Training from scratch on AMD's R9700

Picked up a Radeon AI PRO R9700 to train language models from scratch, partly because 32GB of VRAM for the price is hard to argue with, and partly because somebody has to actually use AMD for this or the software never gets better. Hope this helps the three other people considering the same thing.

Short version: ROCm is in far better shape than its reputation and almost everything I assumed about why turned out wrong.

The card:

GPURadeon AI PRO R9700 (RDNA4, Navi 48, gfx1201)
VRAM32GB GDDR6, 256-bit
RuntimeROCm 6.3 via the PyTorch wheel
BoxFedora 44, paired with an RTX 3070 Ti for comparison

The bring-up was the easy part

Unexpectedly, after a genuinely painful NVIDIA driver saga on the same box (Secure Boot, locally signing the kmod, MOK enrollment at the physical console, the works), I braced for ROCm to be worse. It was the opposite.

Two things make it easy on RDNA4.

The amdgpu kernel driver is mainline and Fedora-signed. No Secure Boot fight, no MOK, no signing your own module. The kernel already trusts it. That was ninety percent of the NVIDIA pain, just gone.

The PyTorch ROCm wheel bundles its own userspace runtime. No system ROCm install, no sudo, no HSA_OVERRIDE_GFX_VERSION incantation. The whole recipe is a fresh venv and one install:

# Python 3.12 (3.14 still lacks some wheels). uv, but plain venv + pip works too.
uv venv --python 3.12 --seed ~/venvs/rocm
source ~/venvs/rocm/bin/activate

# torch built against ROCm 6.3, then the usual training deps
uv pip install torch --index-url https://download.pytorch.org/whl/rocm6.3
uv pip install tokenizers numpy huggingface_hub

That pulls torch 2.9.1+rocm6.3. One check to confirm the card is really there:

python -c "import torch; print(torch.__version__, torch.cuda.is_available(), torch.cuda.get_device_name(0))"
# 2.9.1+rocm6.3 True AMD Radeon Graphics

Two things to notice. cuda.is_available() returns True, because ROCm masquerades as CUDA in the torch API, so most code written for CUDA runs unchanged. And the device name is the generic “AMD Radeon Graphics” rather than the model, which is cosmetic (a missing name database) and does not affect anything.

Then a ten-second smoke test that the math actually runs, forward and backward, in bf16:

import torch

# "cuda" is ROCm here. No code change from an NVIDIA box.
x = torch.randn(4096, 4096, device="cuda", dtype=torch.bfloat16)
w = torch.randn(4096, 4096, device="cuda", dtype=torch.bfloat16, requires_grad=True)
(x @ w).sum().backward()

print(w.grad.norm().item())   # a number => fwd + bwd run on gfx1201

From there, a full from-scratch Llama trained native on gfx1201 with no overrides.

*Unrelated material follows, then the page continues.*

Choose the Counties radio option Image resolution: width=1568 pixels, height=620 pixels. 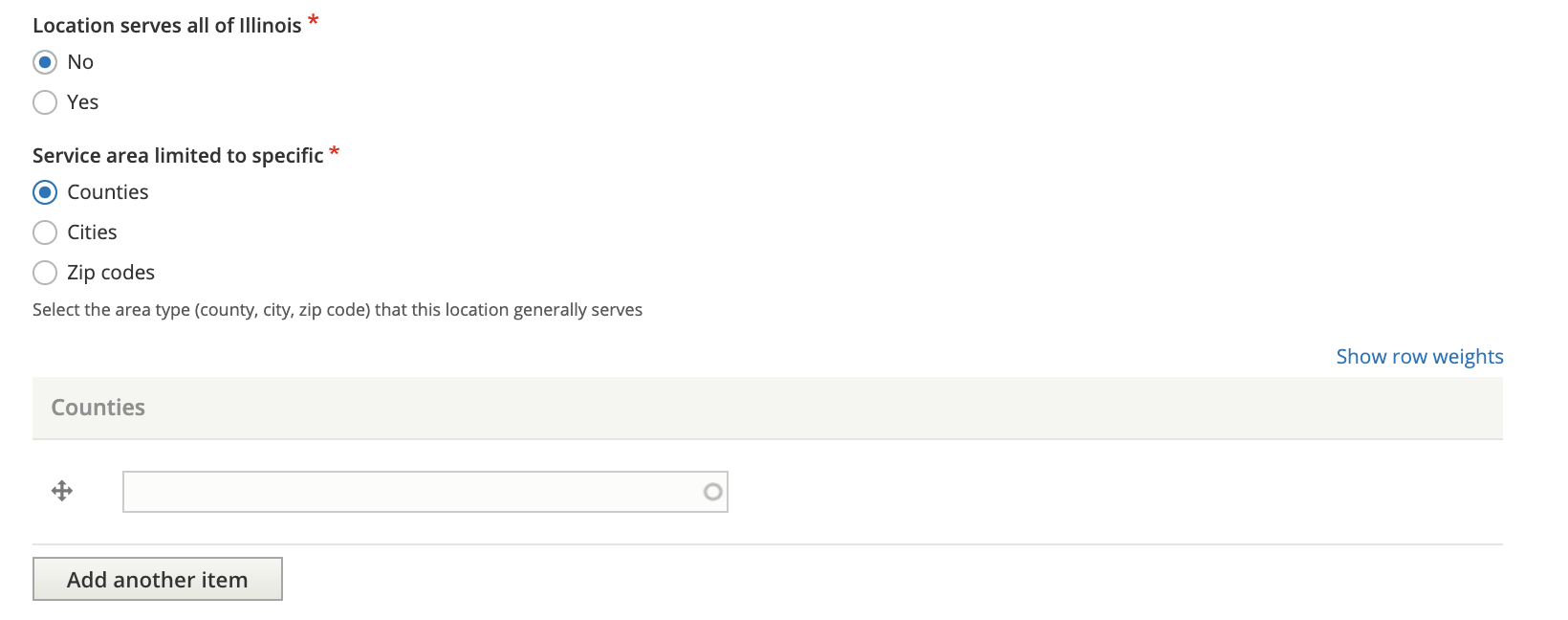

If you came in expecting a weekend of yak-shaving, budget an hour.

The sharp edges

Not all free. Three things cost me time:

TunableOp will hang you at step zero.

export PYTORCH_TUNABLEOP_ENABLED=1   # don't, at least not on an MoE

This is the first “free speedup” knob you will find suggested for ROCm. On a mixture-of-experts model it hung the GPU at step zero for an hour: 97 percent utilization, never finished a single step, no error. TunableOp tries to tune every GEMM shape it sees, and an MoE routes tokens to experts with variable per-call shapes, so it tunes forever. Dense static-shape models might tolerate it, but I would not turn it on without a clean before-and-after probe and a timeout. It fails silent, which is the worst way to fail.

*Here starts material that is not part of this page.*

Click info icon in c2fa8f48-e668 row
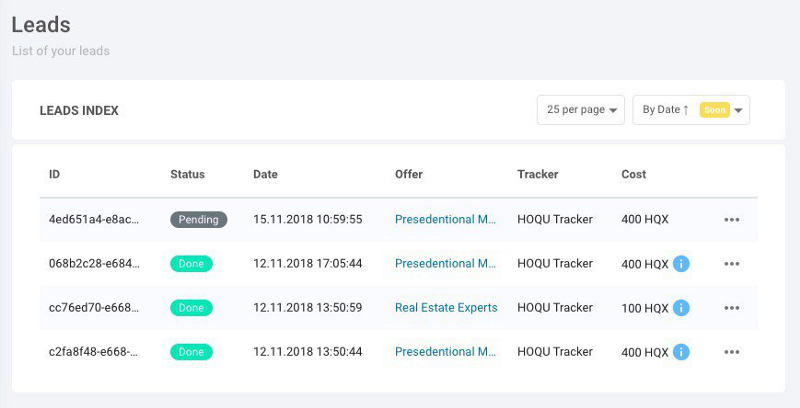The height and width of the screenshot is (408, 800). tap(681, 352)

hipBLASLt is unsupported on gfx1201.

export TORCH_BLAS_PREFER_HIPBLASLT=1   # no-op at best, silent stall at worst

Leave it off.

expandable_segments does nothing. You will see this on startup:

UserWarning: expandable_segments not supported on this platform

It is benign. The allocator just ignores the setting. (Also note PYTORCH_HIP_ALLOC_CONF is now deprecated in favor of PYTORCH_ALLOC_CONF.)

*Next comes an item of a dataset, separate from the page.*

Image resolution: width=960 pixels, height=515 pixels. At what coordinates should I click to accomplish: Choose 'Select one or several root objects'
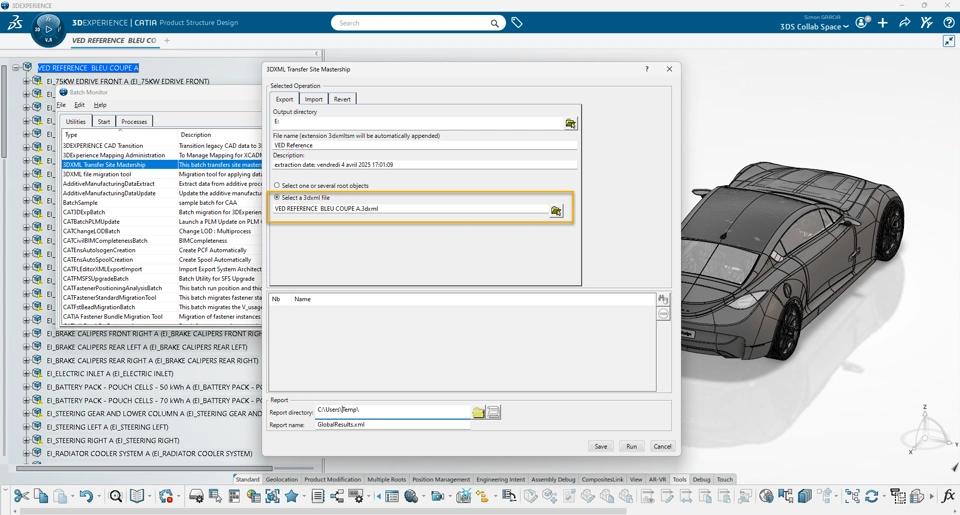(277, 186)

The lesson under all three: do not paste ROCm performance env vars off a forum without measuring. On gfx1201 the “obvious” knobs range from useless to a step-zero hang.

The env I keep set, and the ones I keep unset:

# harmless, basically a no-op on gfx1201, but it shuts up cleanly
export PYTORCH_ALLOC_CONF=expandable_segments:True

# leave these OFF on gfx1201:
#   PYTORCH_TUNABLEOP_ENABLED      -> step-zero hang on an MoE
#   TORCH_BLAS_PREFER_HIPBLASLT    -> unsupported

One more note: rocm-smi is not installed by default. You don’t really need it, sysfs has what matters (adjust the card index if you have more than one GPU):

# utilization, percent
cat /sys/class/drm/card1/device/gpu_busy_percent

# power draw in microwatts (divide by 1e6 for watts)
cat /sys/class/drm/card1/device/hwmon/hwmon*/power1_average

The throughput surprise

Here is the part I got wrong, and I got it wrong twice.

Trained a ~100M dense Llama from scratch, then put the R9700 head to head against the RTX 3070 Ti sitting in the same machine. On paper this is not close. The R9700 is the bigger, newer, far more expensive card. So when it landed at about 31k tokens per second against the 3070 Ti’s ~32k, my first instinct was that something was wrong with my setup.

Nothing was wrong. So I went looking for the missing performance, and guessed wrong twice.

Guess one: not enough batch. Surely the 32GB card is just under-fed. Doubled the batch from 8 to 16:

configtok/s
batch 831.4k
batch 1631.1k

Flat. If it were compute or occupancy bound, more batch would have helped. It did not, so it isn’t.

Guess two: it needs torch.compile. Built clean on gfx1201 this time (no graph breaks on a dense model) and delivered exactly nothing:

configtok/s
eager31.4k
torch.compile31.4k

At that point the answer is the only thing left standing: training a small dense model is memory-bandwidth bound, not compute bound. The GEMMs at this size (768 by 768, 768 by 2048) are too small to saturate either card’s tensor units, so peak TFLOPS is irrelevant. What matters is how fast you move weights and activations, and there the two cards are nearly identical:

cardmemorybandwidth
R9700256-bit GDDR6~640 GB/s
RTX 3070 Ti256-bit GDDR6X608 GB/s

Within noise. So they tie, exactly as the bandwidth numbers predict and the TFLOPS numbers do not.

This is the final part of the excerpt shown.